======== Source records
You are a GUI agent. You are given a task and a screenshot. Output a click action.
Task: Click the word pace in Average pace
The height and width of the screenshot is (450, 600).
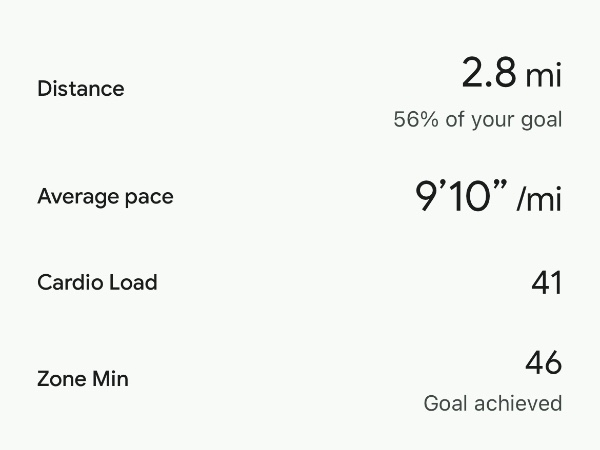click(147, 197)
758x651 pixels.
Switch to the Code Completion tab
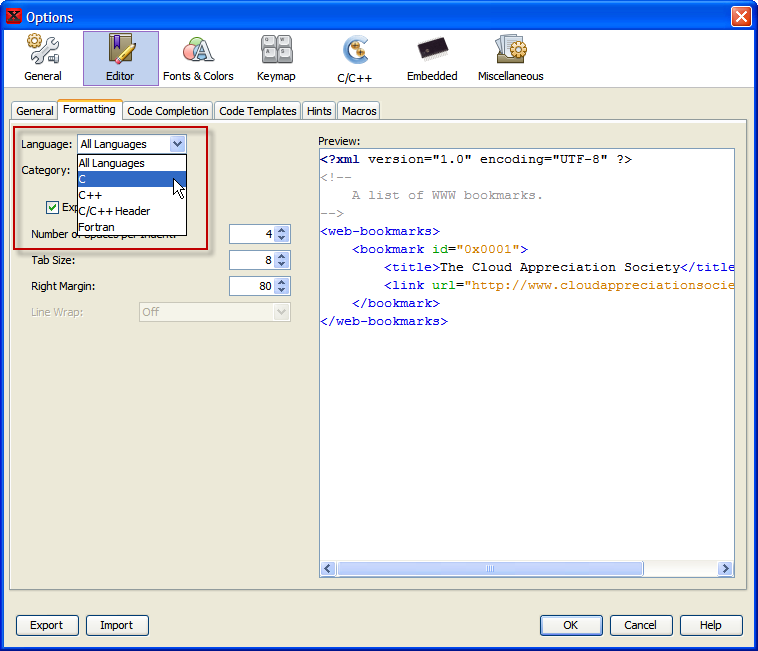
================
(What is required):
Without including any pictures, copy every line above exactly.

(Completed exercise):
You are a GUI agent. You are given a task and a screenshot. Output a click action.
Task: Click the word pace in Average pace
The height and width of the screenshot is (450, 600).
click(147, 197)
758x651 pixels.
Switch to the Code Completion tab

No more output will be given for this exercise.